The technique of the present invention, being an end to end technique, is different from conventional side to side, ladder, or zigzag techniques. With the technique of the present invention, suture is passed directly from one end of the wound to the other, in a closed loop if it's standard suture, or in a single strand if the suture is barbed, without holding any tissue in between. See FIGS. 2a-b. In FIG. 2a (top left), the first pass of the suture has been placed securely into the undersurface of the dermis just beyond one apex of the wound. In FIG. 2b (top right), the next bite of the suture grabs the deep portion of the dermis just beyond the opposite apex of the wound. In FIG. 2c (bottom left), the suture is firmly anchored to the undersurface of the dermis just beyond both apices of the wound and pulls them towards the center of the defect; accordingly, the suture connects the two apices of the wound to each other. If barbs are not being used on the suture, a knot is tied, and as the knot is tied the two apices are pulled slightly towards the center. However, if barbs are used on the suture as described herein (although no barbs are actually shown in FIG. 2), such a knot is not needed.

In FIG. 2d (bottom right), as an added measure to insulate the length-control suture from the surface, the knot (if used) is placed at the center of the defect, where it can be securely covered by an additional two-layer closure, thereby minimizing the likelihood of exposure and extrusion. Even the deeper layer of this additional two-layer closure is placed completely superficial to the entirety of the length-control suture.

Part Two: Dog Ears

This technique may also be used to prevent or reduce the formation of dog ears and to ensure that wounds over a convex surface do not assume a concave configuration once healed. When tissue is excised, the resulting wound assumes a fusiform shape. When those defects are closed using standard techniques, the center of such wounds is the tightest, while the apices tend to be looser and can bulge up from the surrounding surface in a shape known as a dog ear.

By using the length-control suture technique (LCS) of the present invention, wounds can be protected from lengthwise stress, and therefore protected from the forces that lead to the formation of dog ears.
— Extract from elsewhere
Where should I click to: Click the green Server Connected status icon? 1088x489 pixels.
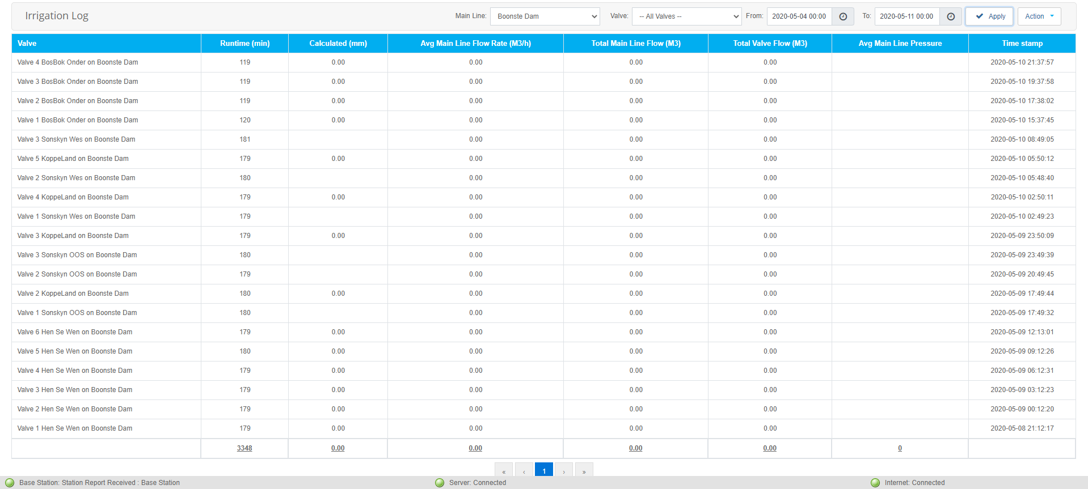coord(440,483)
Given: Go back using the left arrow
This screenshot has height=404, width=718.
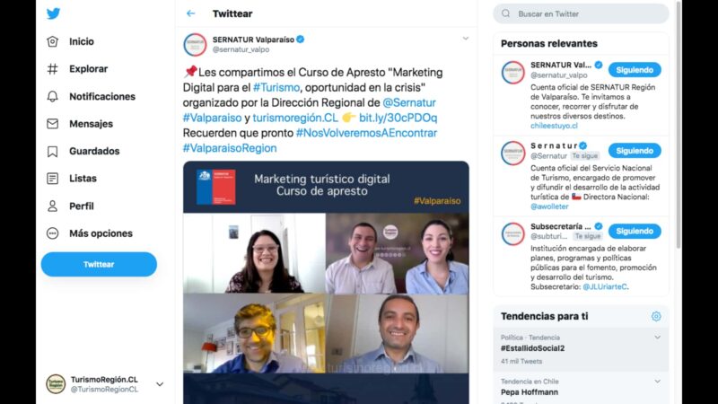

Surgical and traumatic wounds tend to develop hypertrophic scarring when exposed to lengthwise stress. The length-control suture (LCS) technique of the present invention, in which a barbed suture material is passed in a straight line beneath the wound and anchored to the underside of the dermis beyond each apex (e.g., into a portion of the dermis that is not part of the wound; or “normal” skin), thereby pulling the apices inwards, can protect wounds from such forces, and the formation of dog ears can be limited or prevented. When employed, this technique can result in scars that are reliably flatter, thinner, softer, and more supple within 6 months. Within weeks the scar can exhibit signs of softening.

An important factor in the length-control suture technique (LCS) of the present invention is the tension under which the suture is placed. If a non-barbed suture in a closed loop is used, when it is first tied there should be a slight inward pull on the apices of the wound. As the deep dermal layer is then placed, one will note that the apices have become even more taught. This indicates that the length-control suture is already beginning to perform its function: preventing wound elongation. This inward pull will typically persist for weeks to months and is a key to the length-control suture's effectiveness. As the scar matures, the pull will eventually disappear.

The tendency towards hypertrophic scarring may continue for a number of months after dermal injury. Therefore, the tensile strength of the length-control suture material should be maintained for this extended time interval. While a non-absorbable suture could be used, there would always be the possibility of late extrusion.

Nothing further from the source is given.